Cyber Security Awareness During Tax Season
January 18, 2024
Cyber security awareness is essential in our day-to-day on-line activities however this time of year, as tax season is about to begin, many tax filers and their tax firms (CPAs and other, “tax professionals”) are likely transferring more sensitive personal information online than at any other time of the year.
With the widespread use of tax software and related document upload capabilities, hackers and bad actors easily gained access to systems with weak security controls. The use of email between filer and tax professional is a fertile ground for fraud.
According to the IRS, it reports two-thirds of phishing reported to phishing@irs.gov are comprised of Business Email Compromise (BEC) or Business Email Spoofing (BES). Impersonation of IRS agents, state tax agents, tax software companies or financial institutions offer various services, specialties in specific tax programs, or warn of incomplete filings and ask for the email recipient to click on a link to provide the missing information. Other scenarios feature fraudsters posing as trusted organizations, or even as a friend (they spoof a sender from your sender list). The IRS says that taxpayers should remain vigilant to phishing scams and always reach out to a known contact source using a phone number or email that is independently known to be the accurate contact information. Taxpayers are warned not to trust links, phone numbers, or callers whether contact is via email or phone when it comes to tax matters.
The IRS also shares a that tax professionals are falling victim to hacking and data breaches. Tax professionals are being spoofed by criminals posing as tax filers. Make sure your tax professional is up to date in their cyber protections, software (operating system, virus, and malware protection) and training. The IRS and its partners are assisting tax professionals with a quick start for them to develop a Written Information Security Plan (WISP). It is important for tax filers who use tax professionals to know that the Federal Trade Commission (FTC) requires all tax professionals to have a WISP.
Other tips to stay safe online not only during this time of the year, but throughout the year:
- Use a password manager and create strong passwords: Strong passwords are critical to protecting data and one of the easiest steps to take towards cyber security. When creating strong passwords, one should avoid personal names, addresses, common phrases, sports team names, or a series of numbers. A password manager is best for creating strong passwords. Passwords that are easily remembered make it easier for a cyber criminal’s password hacking software to decode. Characteristics that make a password hard to remember also make passwords hard to crack.

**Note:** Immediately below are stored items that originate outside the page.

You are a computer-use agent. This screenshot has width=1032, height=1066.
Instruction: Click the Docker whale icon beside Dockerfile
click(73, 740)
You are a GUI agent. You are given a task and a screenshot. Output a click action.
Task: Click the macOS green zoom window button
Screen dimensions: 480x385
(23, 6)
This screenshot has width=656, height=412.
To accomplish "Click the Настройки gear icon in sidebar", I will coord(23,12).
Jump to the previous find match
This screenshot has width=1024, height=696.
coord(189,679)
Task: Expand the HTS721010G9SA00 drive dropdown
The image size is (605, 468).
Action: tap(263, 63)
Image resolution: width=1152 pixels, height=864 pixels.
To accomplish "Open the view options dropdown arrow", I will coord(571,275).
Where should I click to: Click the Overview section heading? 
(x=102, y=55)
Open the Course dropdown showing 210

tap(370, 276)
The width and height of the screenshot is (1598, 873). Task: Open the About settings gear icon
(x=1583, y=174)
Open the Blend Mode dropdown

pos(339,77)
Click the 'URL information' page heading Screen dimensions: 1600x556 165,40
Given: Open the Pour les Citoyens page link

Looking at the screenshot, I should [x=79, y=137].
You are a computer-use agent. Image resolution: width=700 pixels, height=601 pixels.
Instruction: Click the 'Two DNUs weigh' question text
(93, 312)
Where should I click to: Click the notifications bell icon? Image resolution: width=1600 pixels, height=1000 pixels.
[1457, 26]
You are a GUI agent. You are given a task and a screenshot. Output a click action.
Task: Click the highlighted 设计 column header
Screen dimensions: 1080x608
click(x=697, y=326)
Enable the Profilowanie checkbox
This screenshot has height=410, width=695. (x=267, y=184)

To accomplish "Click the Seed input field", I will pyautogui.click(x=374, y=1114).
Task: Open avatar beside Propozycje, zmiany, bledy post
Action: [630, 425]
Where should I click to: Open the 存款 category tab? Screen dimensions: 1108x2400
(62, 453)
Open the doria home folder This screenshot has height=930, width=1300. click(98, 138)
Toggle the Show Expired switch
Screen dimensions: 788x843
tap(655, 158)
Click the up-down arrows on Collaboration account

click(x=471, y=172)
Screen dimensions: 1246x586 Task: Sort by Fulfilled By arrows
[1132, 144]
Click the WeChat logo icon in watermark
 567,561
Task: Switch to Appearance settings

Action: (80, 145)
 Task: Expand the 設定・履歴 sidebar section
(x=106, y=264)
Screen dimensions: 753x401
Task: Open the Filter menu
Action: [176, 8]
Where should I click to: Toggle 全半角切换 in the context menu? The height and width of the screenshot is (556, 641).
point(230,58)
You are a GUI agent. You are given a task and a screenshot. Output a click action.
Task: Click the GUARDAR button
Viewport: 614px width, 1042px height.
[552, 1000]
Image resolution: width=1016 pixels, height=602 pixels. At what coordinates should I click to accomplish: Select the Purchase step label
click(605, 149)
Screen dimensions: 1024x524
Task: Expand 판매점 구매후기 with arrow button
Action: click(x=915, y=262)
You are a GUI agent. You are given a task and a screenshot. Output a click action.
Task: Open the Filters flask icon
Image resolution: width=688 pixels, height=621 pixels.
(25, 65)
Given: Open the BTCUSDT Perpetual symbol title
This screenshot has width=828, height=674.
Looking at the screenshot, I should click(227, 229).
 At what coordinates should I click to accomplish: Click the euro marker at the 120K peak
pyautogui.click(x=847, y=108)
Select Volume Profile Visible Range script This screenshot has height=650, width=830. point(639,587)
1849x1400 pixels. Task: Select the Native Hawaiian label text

- Turn on multifactor authentication (MFA): You need more than a password to protect your online accounts and enabling MFA makes you significantly less likely to get hacked. Enable multifactor authentication on all your online accounts that offer it, especially email, social media, and financial accounts. These can take the form of randomized numeric codes delivered through an application on your mobile device or via text message or a face or other bio identification scan. Once MFA is enabled it becomes more difficult for hackers to gain access to your accounts. MFA provides an additional layer of security in addition to username plus passwords when logging into accounts and applications.
- Update software: Ensuring your software is up to date is the best way to make sure you have the latest security patches and updates on your devices and applications. Updates should be installed as soon as possible. Regularly check manually for updates on your laptop and phone if automatic updates are not available and keep operating systems, antivirus software, web browsers, and applications up to date. Software updates fix bugs or loopholes attackers can exploit to gain access to your data.
- Recognize phishing: Phishing emails, texts, and calls are the number one-way data gets compromised. Be cautious of unsolicited emails, texts or calls asking for personal information. Avoid sharing sensitive information or credentials over the phone or by email unless necessary and don’t click on links or open attachments sent from unknown sources. Verify the authenticity of requests by contacting the individual or organization through a trusted channel. It is important to learn to recognize the signs of phishing and to stop and think before acting on and email or other type of message as this can go a long way towards keeping you safe from phishing scams.
- Extra step for personal data transfer: only use secure portals or email to transfer personal information. Many tax professionals provide a secure file upload portal.
Cyber criminals are constantly coming up with new ways to steal your data, so it is important to try and stay one step ahead of them by using these preventative measures.